++++ Haber ++++

Bloomberght
Bloomberg HT Haberler Rusya'da yatırım pastasına Türk şirketlerinden sınırlı ilgi

Rusya'da yatırım pastasına Türk şirketlerinden sınırlı ilgi

  • Rusya'da Devlet Başkanı Putin'in 130 milyar dolarlık yeni yatırım hamlesine Türk şirketlerin sınırlı ilgisi bu büyük pastadan pay alma şansını azaltıyor

Giriş: 30 Mayıs 2018, Çarşamba 16:00
Güncelleme: 30 Mayıs 2018, Çarşamba 16:00

Rusya’da yeni hükümetin kurulmasının hemen ardından Devlet Başkanı Vladimir Putin'in açıkladığı, gelecek 6 yıl için toplam değeri 130 milyar dolara ulaşacak yeni yatırım hamlesi, St. Petersburg Uluslararası Ekonomi Forumu'nda küresel şirketlerin ilgi odağı olurken, Türk şirketlerin sınırlı ilgisi bu büyük pastadan pay alma şansını azaltıyor.

Rusya’nın St. Petersburg kentinde 24-26 Mayıs'ta düzenlenen St. Petersburg Uluslararası Ekonomi Forumu, 143 ülkeden yaklaşık 17 bin ziyaretçiye ev sahipliği yaptı. Türk iş dünyasının zirveye ilgisi son derece sınırlı kaldı.

++++

* **Kısa görev a**
Haberdeki bilgilere göre yanıtla:
(i) Putin'in açıkladığı yatırım hamlesinin toplam değeri ve kapsadığı süre nedir?
(ii) St. Petersburg Uluslararası Ekonomi Forumu hangi tarihlerde düzenlendi?
(iii) Forum kaç ülkeden yaklaşık kaç ziyaretçiyi ağırladı?
Haber ile satırlar arasında herhangi bir bağlantı yoktur.

++++ Satır listesi ++++

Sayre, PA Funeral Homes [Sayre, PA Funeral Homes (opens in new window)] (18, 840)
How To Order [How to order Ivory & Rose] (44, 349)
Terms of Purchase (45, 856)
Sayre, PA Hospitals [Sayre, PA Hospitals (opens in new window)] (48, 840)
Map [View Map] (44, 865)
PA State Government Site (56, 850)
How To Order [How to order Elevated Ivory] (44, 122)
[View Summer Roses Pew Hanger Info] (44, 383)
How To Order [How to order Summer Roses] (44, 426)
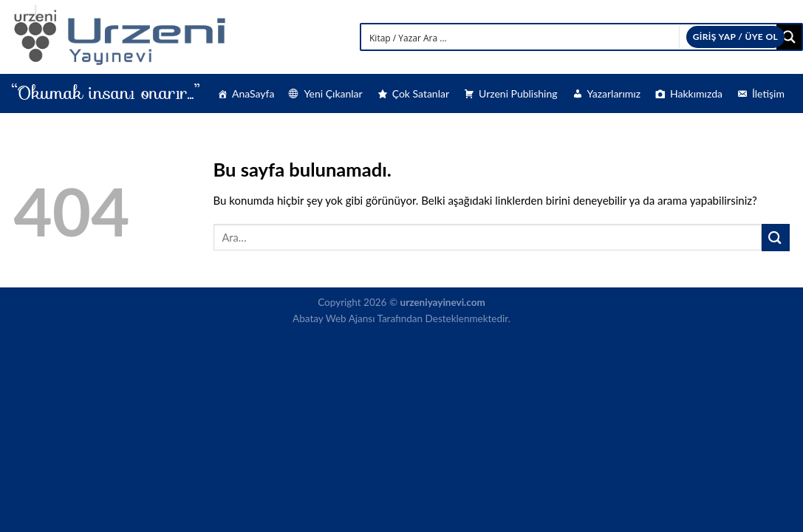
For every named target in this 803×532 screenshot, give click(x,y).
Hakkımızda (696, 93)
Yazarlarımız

++++

* **Kısa görev b**
Yukarıdaki satırlarda "PA State Government Site (56, 850)" geçen satırdan son satıra kadar, iki uç da dahil, "Summer Roses" yerine "Spring Roses" koyarak gerisini olduğu gibi yeniden yaz. Görsel satırını yanıta alma.

* **Tam yanıt a**
(i) 130 milyar dolar; gelecek 6 yıl.
(ii) 24-26 Mayıs.
(iii) 143 ülkeden yaklaşık 17 bin ziyaretçi.

* **Tam yanıt b**
PA State Government Site (56, 850)
How To Order [How to order Elevated Ivory] (44, 122)
[View Spring Roses Pew Hanger Info] (44, 383)
How To Order [How to order Spring Roses] (44, 426)
For every named target in this 803×532 screenshot, give click(x,y).
Hakkımızda (696, 93)
Yazarlarımız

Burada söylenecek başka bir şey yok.